▶ How to complete this task: Leaving out the pictures, please reproduce exactly and only the lines from the one that contains "1146x645 pixels. At" through the last line below.

▶ Records to process:
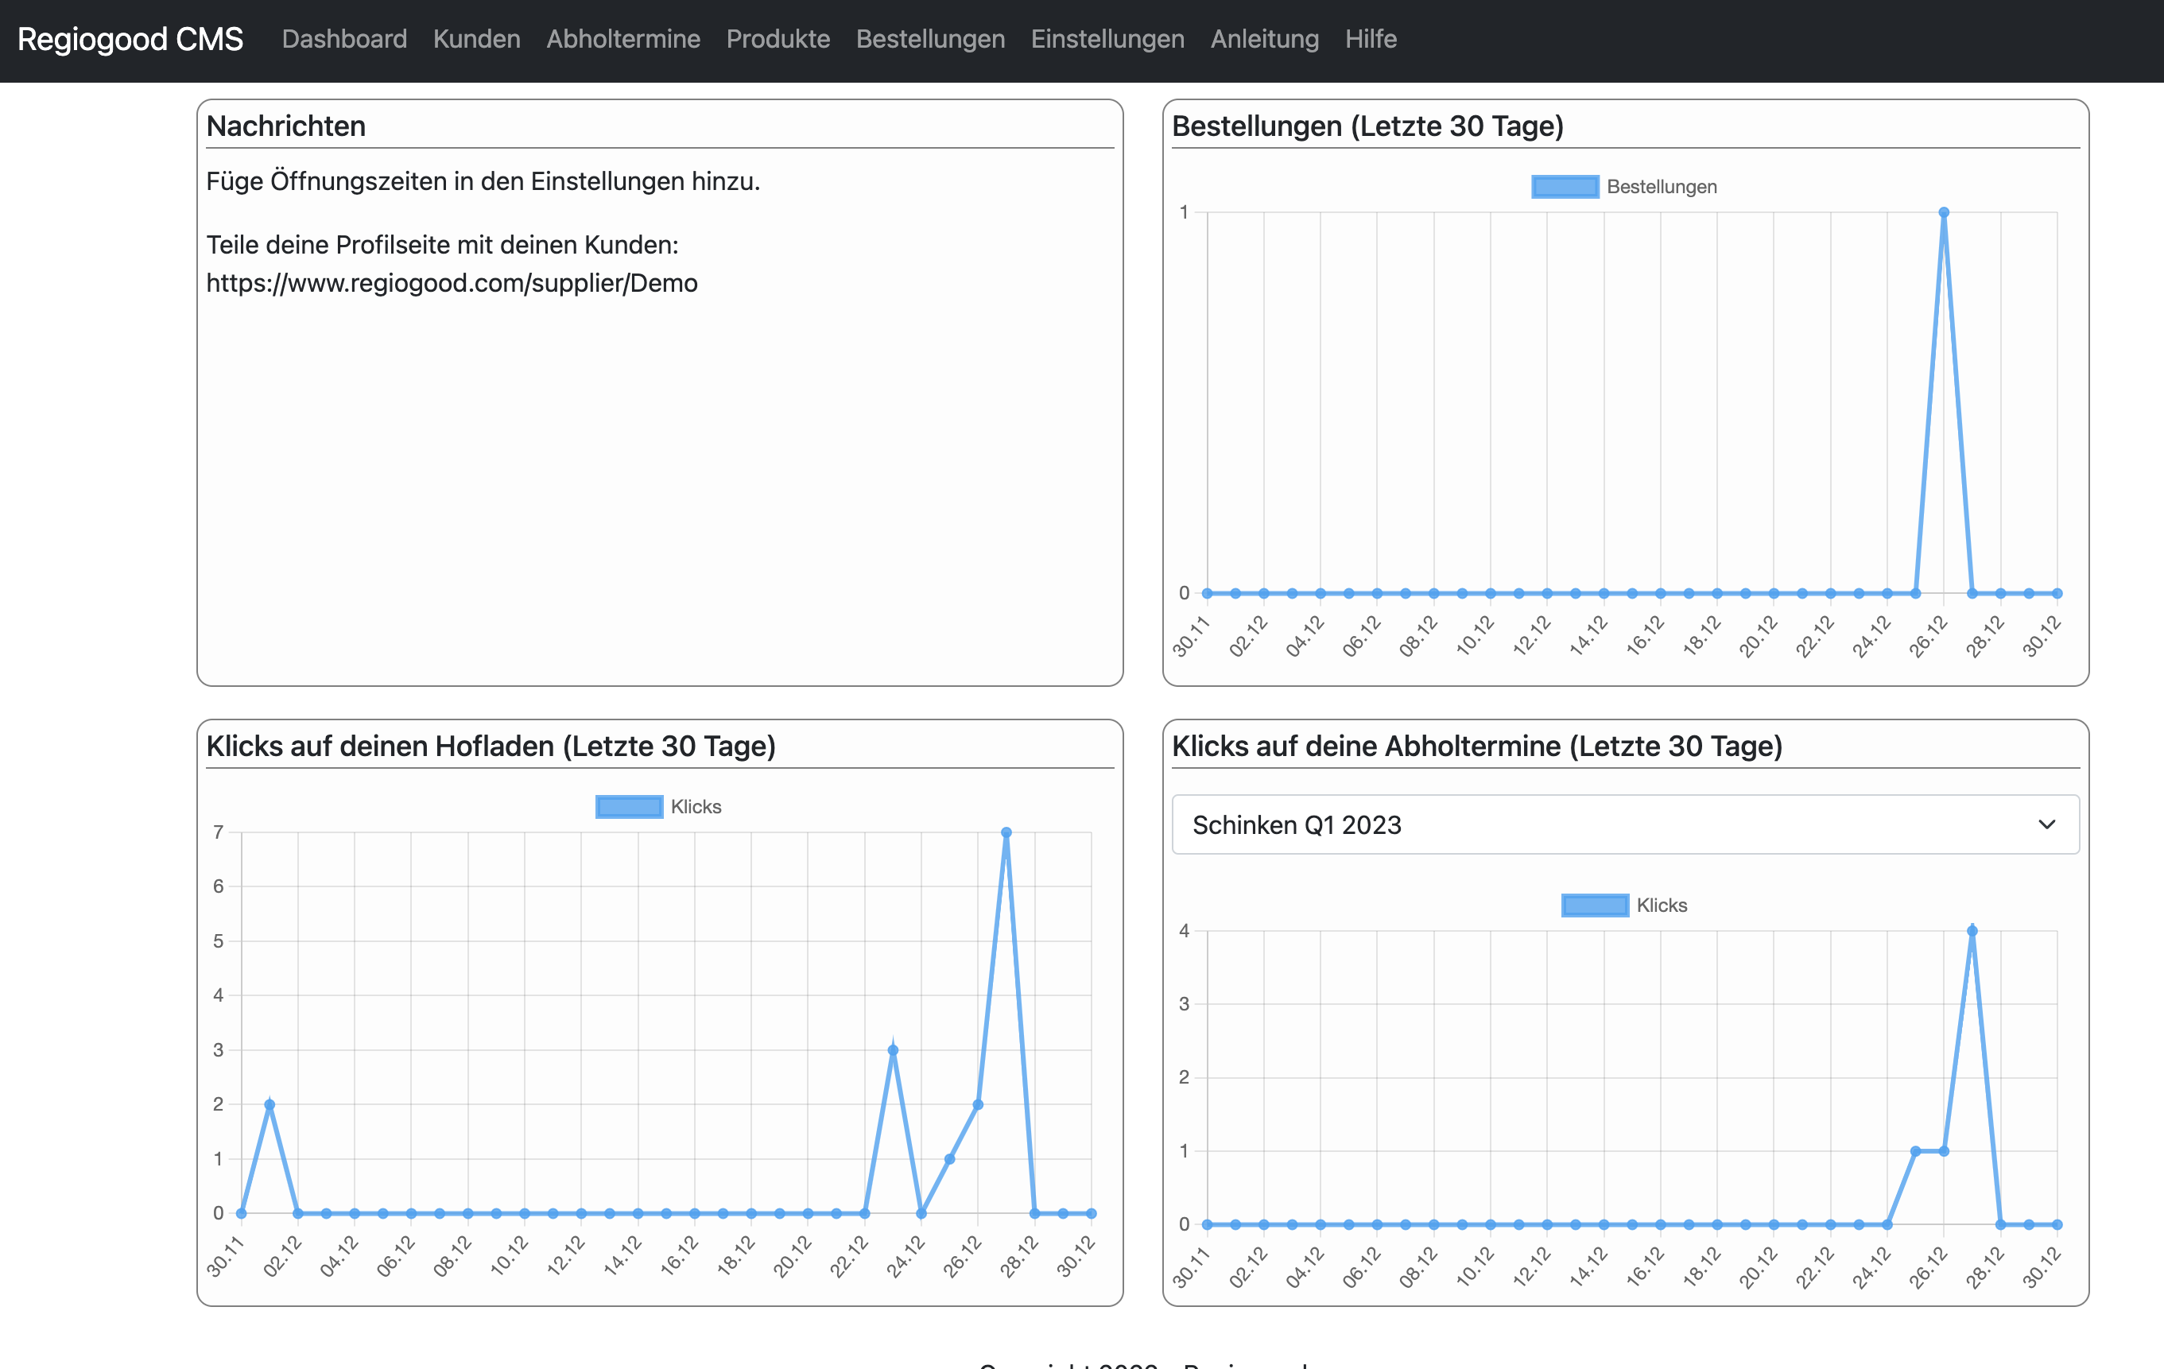Go to the Kunden page
Viewport: 2164px width, 1369px height.
[476, 39]
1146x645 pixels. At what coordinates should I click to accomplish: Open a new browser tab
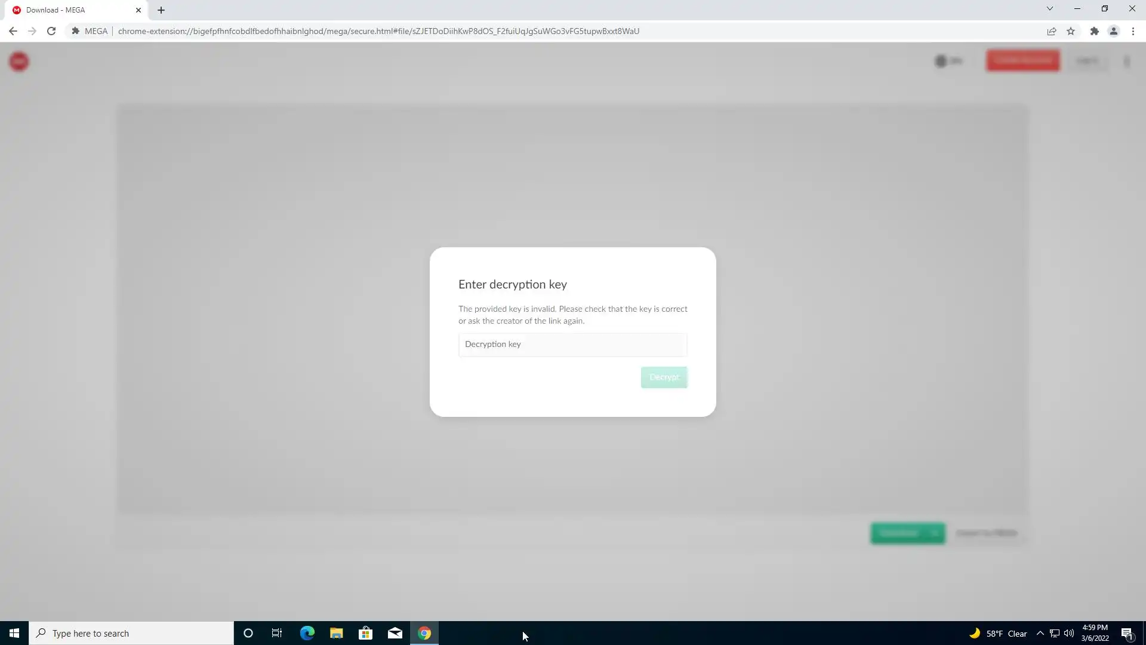click(x=161, y=10)
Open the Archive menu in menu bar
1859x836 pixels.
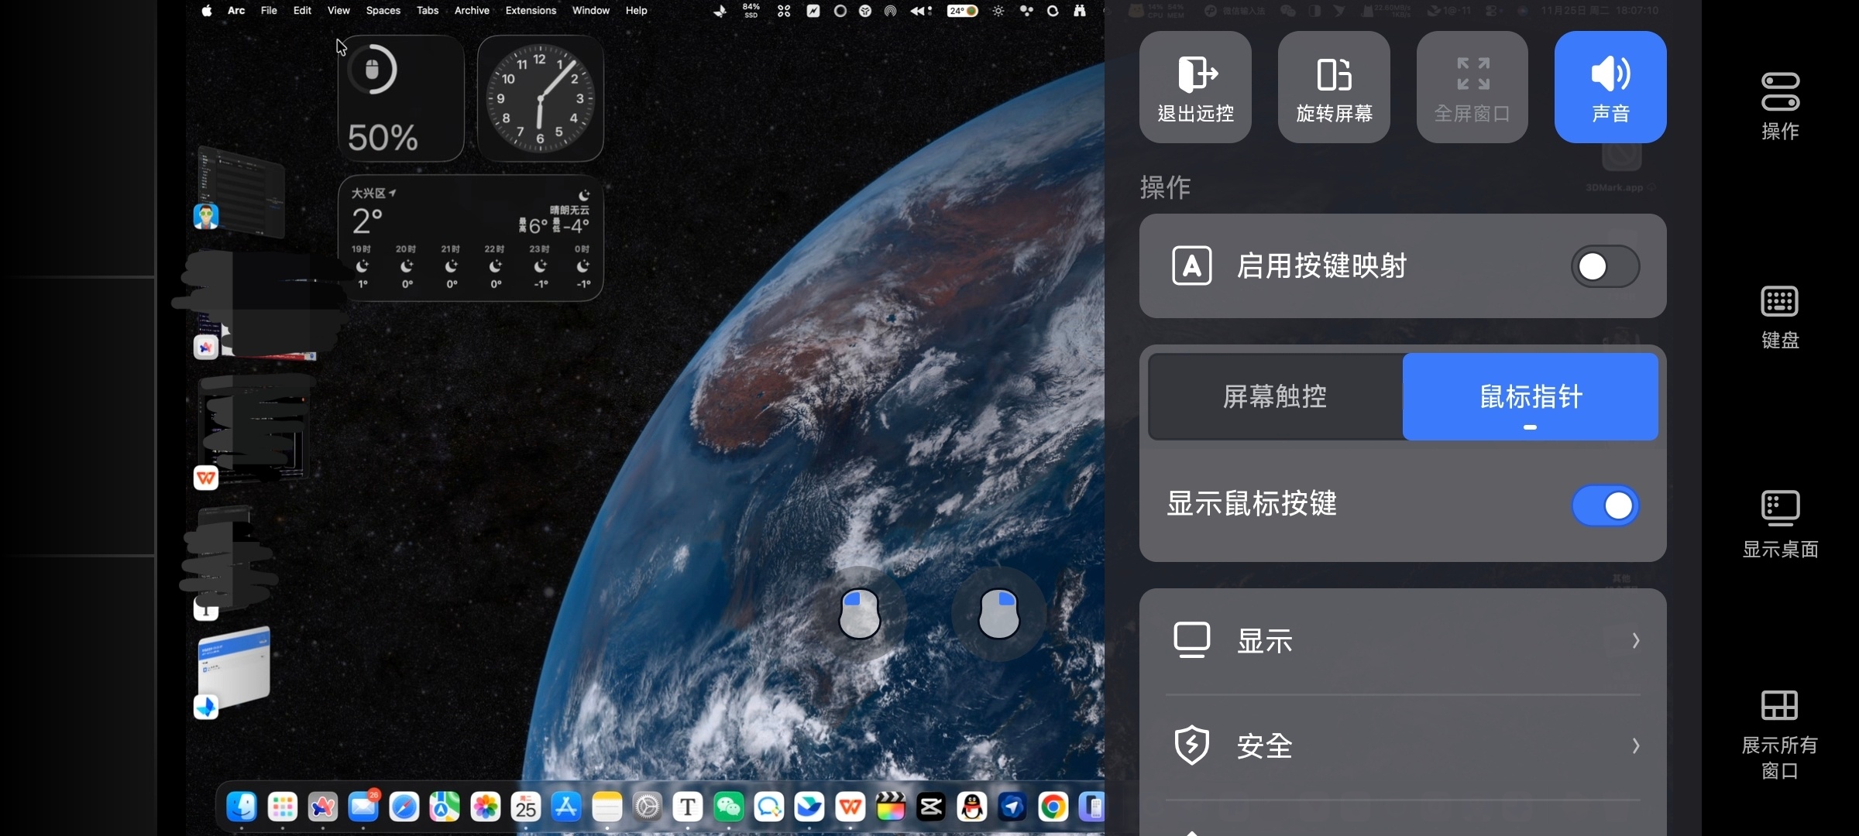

▶ Reply:
1146x645 pixels. At what coordinates should I click to accomplish: Open a new browser tab
click(x=161, y=10)
Open the Archive menu in menu bar
1859x836 pixels.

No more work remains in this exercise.